• **REQUIRED WORK**:
Copy the listing word for word from the line containing "Image resolution: width=1080" up to and including the line containing "coord(104,717)".

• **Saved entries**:
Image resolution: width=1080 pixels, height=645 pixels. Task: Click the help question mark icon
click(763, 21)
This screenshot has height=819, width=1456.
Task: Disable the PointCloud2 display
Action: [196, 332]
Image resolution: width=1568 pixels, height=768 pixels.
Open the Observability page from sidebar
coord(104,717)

--

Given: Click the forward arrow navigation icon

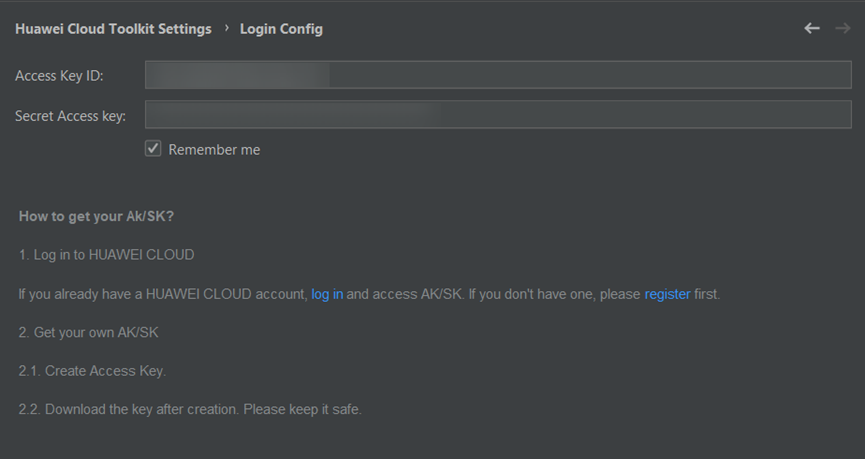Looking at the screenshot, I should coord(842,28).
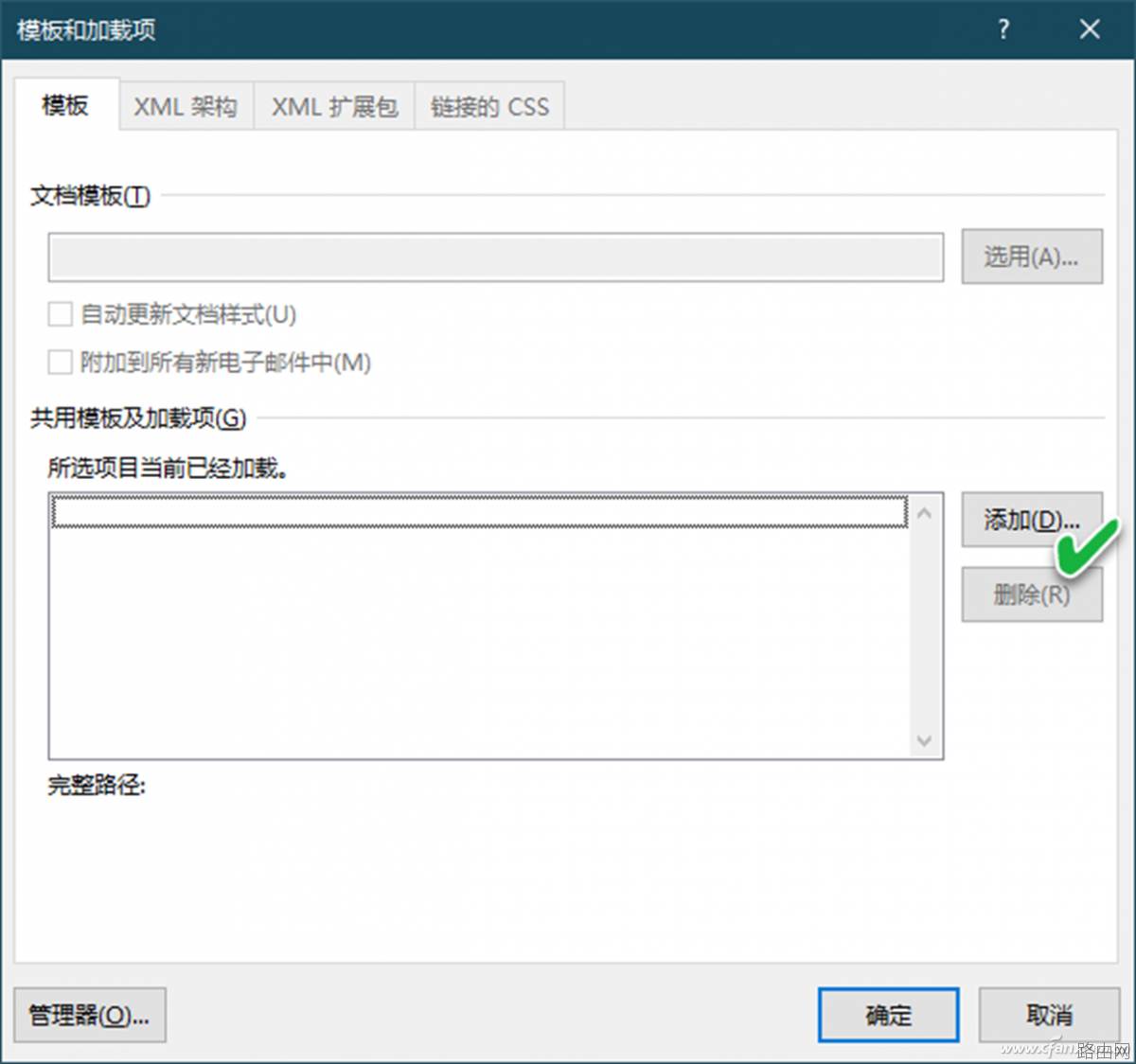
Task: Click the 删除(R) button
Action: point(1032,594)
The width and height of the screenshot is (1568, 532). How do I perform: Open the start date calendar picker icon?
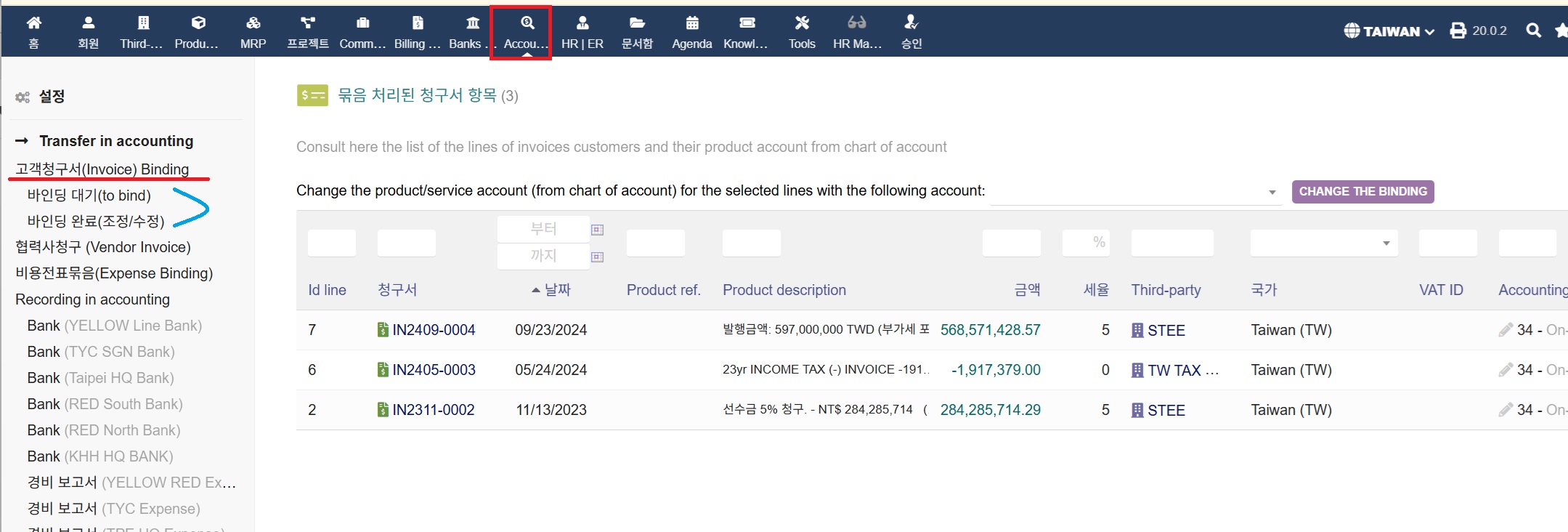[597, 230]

• **SOLUTION TO THIS EXERCISE**:
Image resolution: width=1080 pixels, height=645 pixels. Task: Click the help question mark icon
click(763, 21)
This screenshot has height=819, width=1456.
Task: Disable the PointCloud2 display
Action: [196, 332]
Image resolution: width=1568 pixels, height=768 pixels.
Open the Observability page from sidebar
coord(104,717)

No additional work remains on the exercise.